# About Me  

My name is **Federico Barusolo**, and I’m a **Computer Engineer** with a Master of Science (MoS) path specializing in **Artificial Intelligence, Data Science, Machine Learning**.  

I studied at **Politecnico di Milano** (2013-2018), worked in consultancy (2018-2021) and startup (2021 to date). 

In [None]:
import pandas as pd
pd.set_option('display.max_columns', None)
import warnings as wn

wn.filterwarnings("ignore")

# Text Mining

# 📖 Introduction to Text Mining  

## What is Text Mining?  

**Text Mining** is a set of techniques and methodologies used to extract meaningful information from unstructured textual data. By leveraging **natural language processing (NLP), machine learning, and statistical analysis**, text mining enables the identification of patterns, relationships, and valuable insights within text data.  

## Applications  
Text mining is widely used across various fields, including:  
- **Automatic document classification** for organizing and managing large volumes of information
- **Information Retrieval** to find documents matching some specific queries  
- **Information extraction** to identify names, locations, events, and key concepts in text
- **Sentiment analysis** to understand opinions and trends in social media and reviews
- **Fraud detection and anomaly recognition** to uncover hidden patterns in financial or legal documents
- **Natural Language Understanding and Generation** (arguably the hottest trends right now)

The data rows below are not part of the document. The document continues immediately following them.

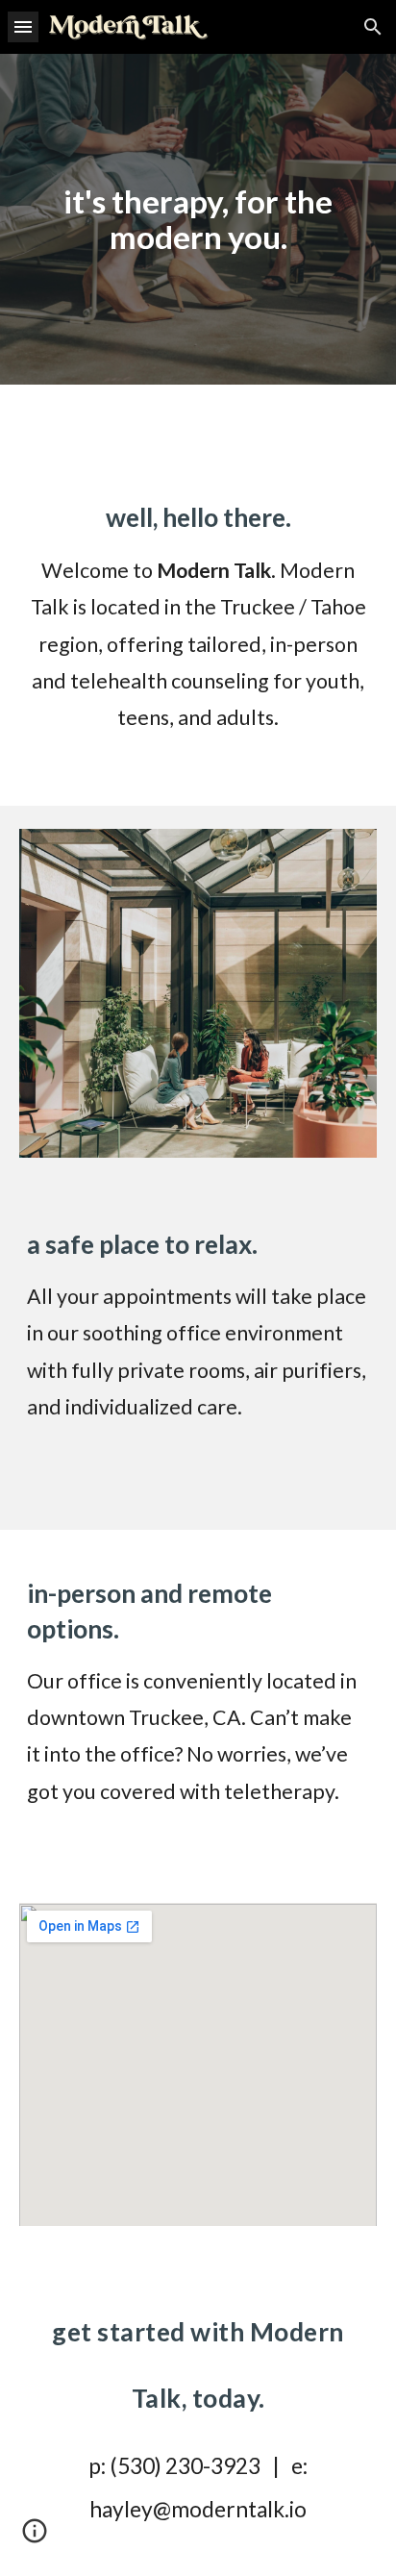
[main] (198, 219)
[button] (23, 26)
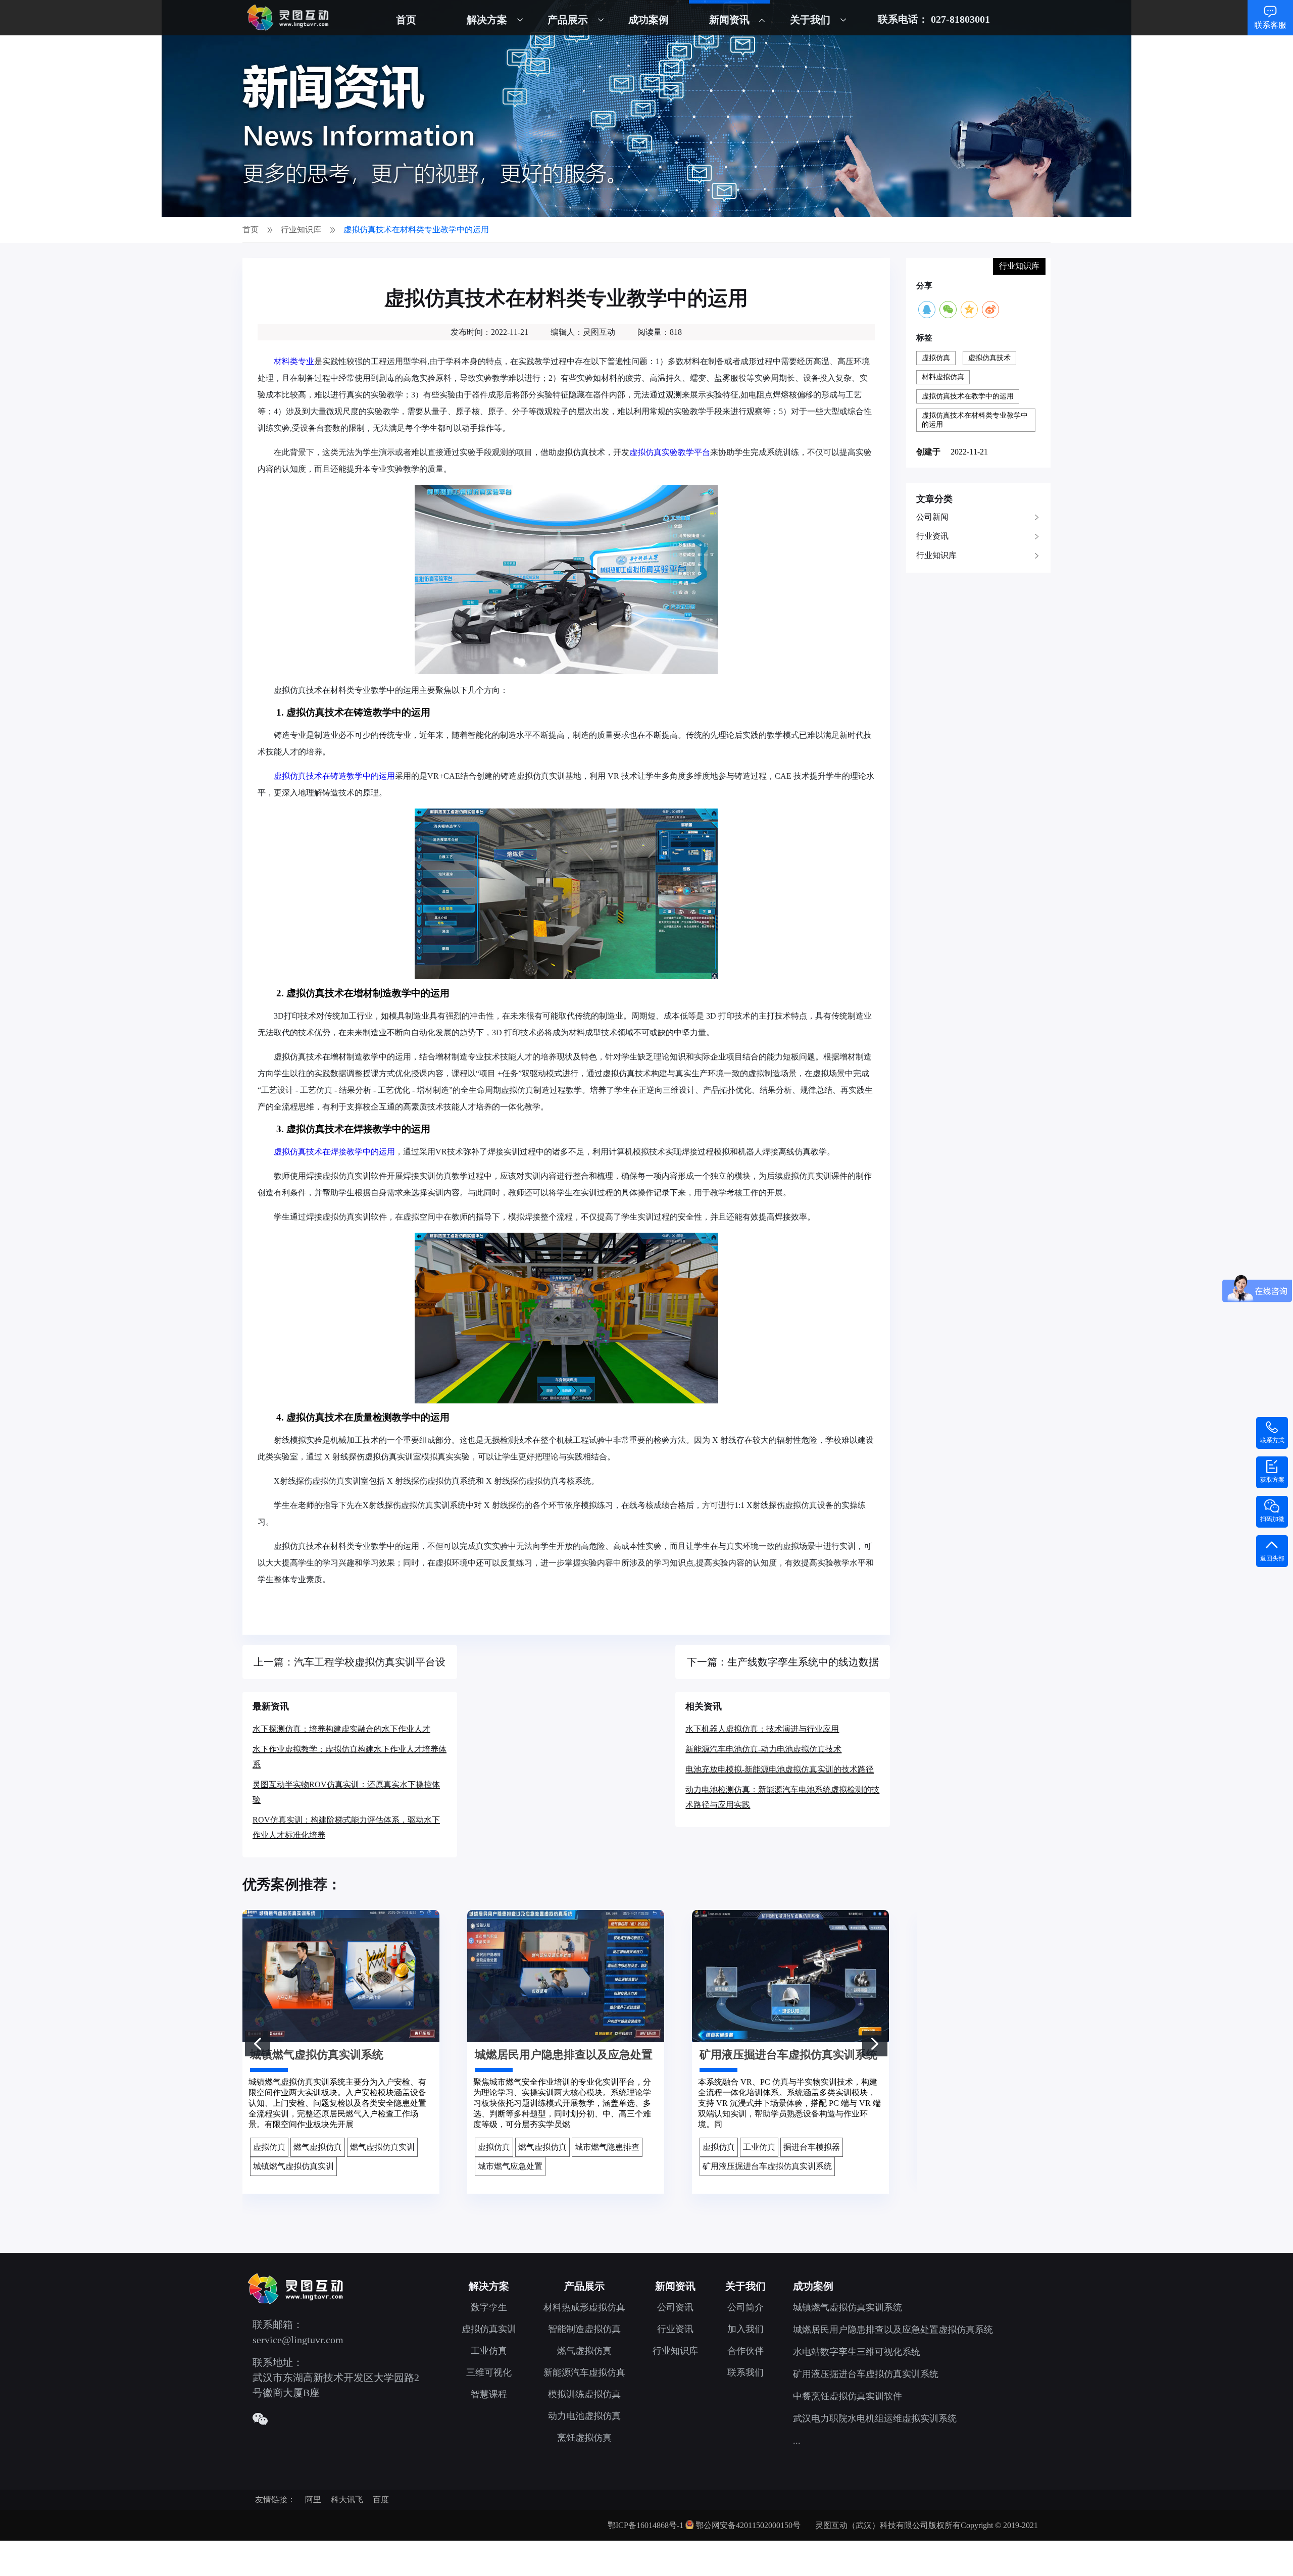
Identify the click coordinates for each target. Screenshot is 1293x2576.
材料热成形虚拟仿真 (584, 2307)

Text mining plays a crucial role in transforming raw text into actionable knowledge, driving data-driven decision-making.  

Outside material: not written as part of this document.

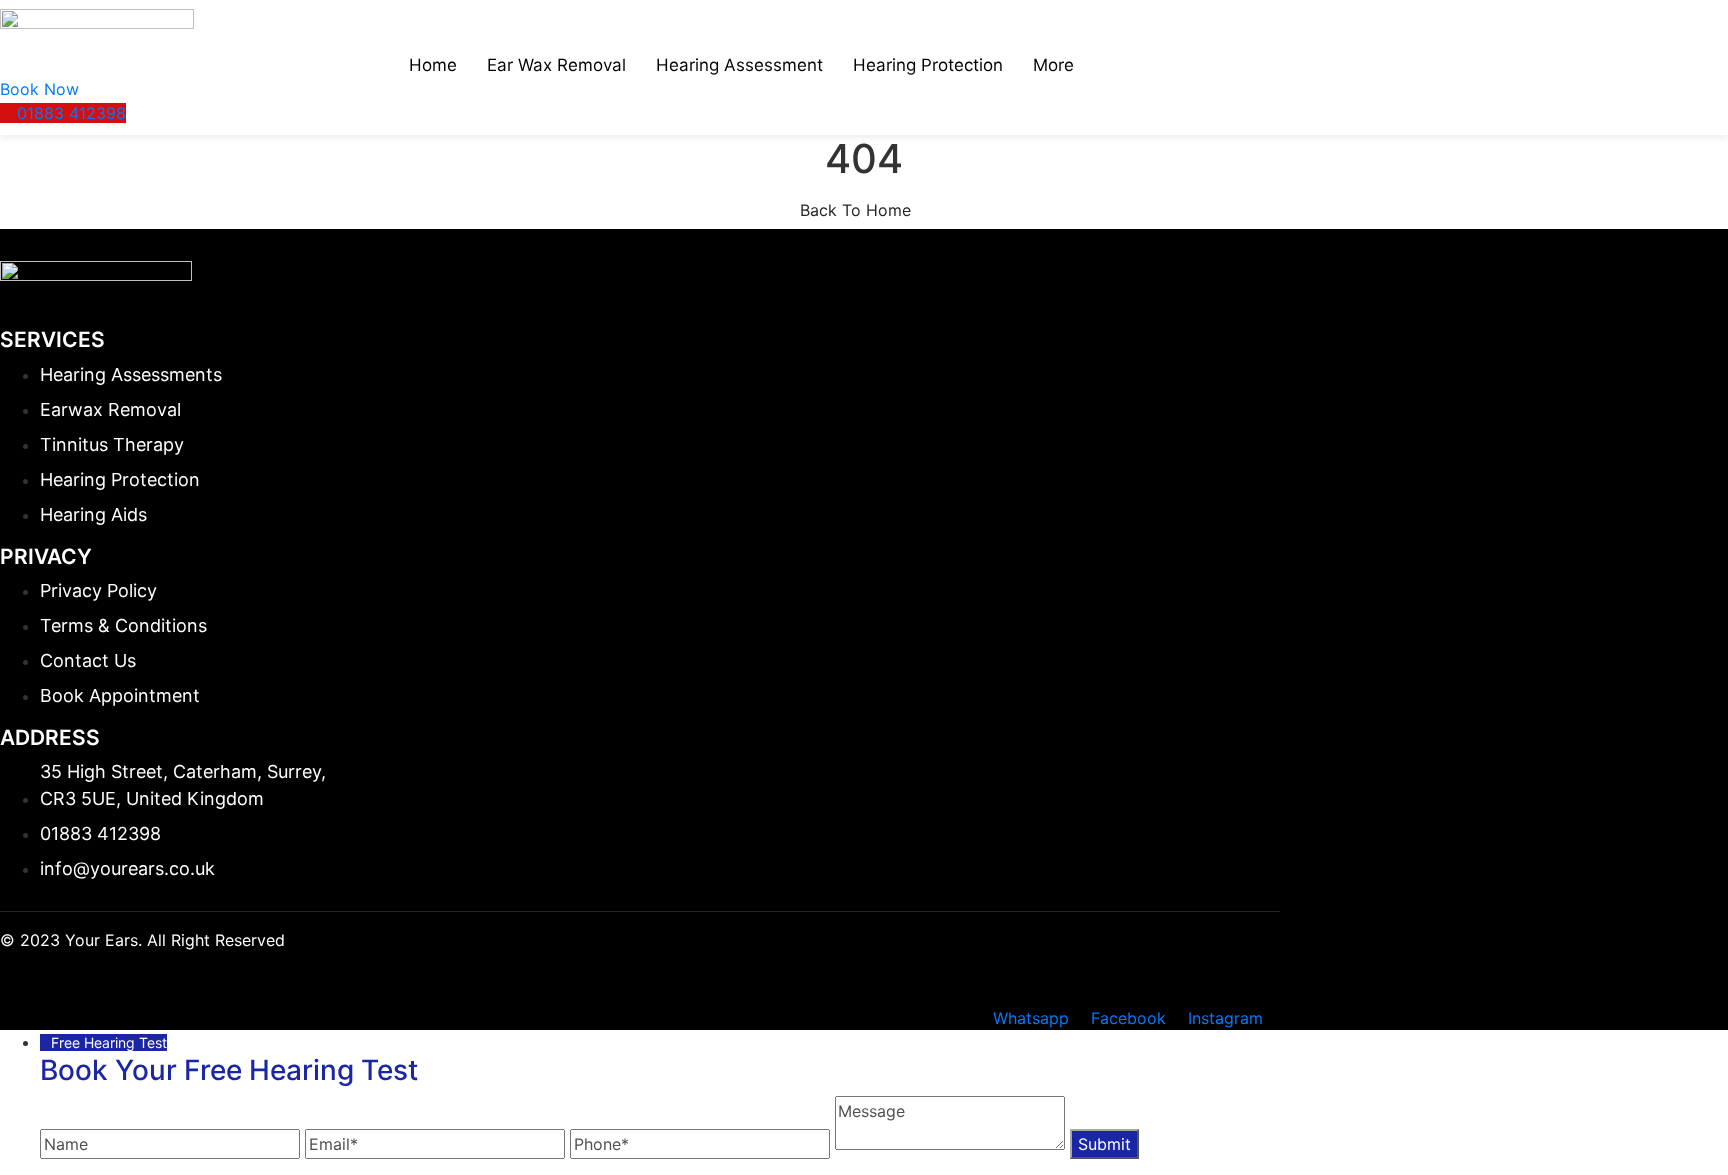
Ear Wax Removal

#### Structured Data v Unstructured Data

In [None]:
# Creating a structured dataset (CSV format)
data = {
    "Name": ["Alice", "Bob", "Charlie", "Carol"],
    "Age": [25, 30, 35, 40],
    "Salary": [50000, 60000, 70000, 80000]
}

df = pd.DataFrame(data)

# Display the structured data
print("Structured Data (Tabular Format):")
display(df)

In [None]:
# Compute the average Salary
average_salary = 
print(f"\nAverage Salary: {average_salary}")

In [None]:
# Extract the age of Charlie
charlies_age = 

print(f"\nCharlie's age: {charlies_age}")

In [None]:
import re
from collections import Counter

# Simple example of "unstructured" text
text_data = """
Alice is 25 years old and earns $50,000. Bob is 30 years old and earns $60,000.
Charlie is 35 years old and earns $70,000. Carol is 40 years old and earns $80,000.
"""

print(text_data)

In [None]:
# Obtain the previous Name-Age-Salary table from the given text

df = 
display(df)

In [None]:
# Real-world unstructured text
text_data = """
Alice is 25 years old and earns $50,000. She has less experience than Bob, who's 30, 
and has a salary of $60000. Then Charlie (35) earns 70k dollars annually, and Carol, who's
forty years old, is the most senior and therefore earns $10,000 more than Charlie.
"""

print(text_data)

## Did You Know?  
Approximately **80% of the world's data is unstructured**! Unlike structured data, which is neatly organized in tables and databases, unstructured data lacks a predefined format, making it more complex to process and analyze.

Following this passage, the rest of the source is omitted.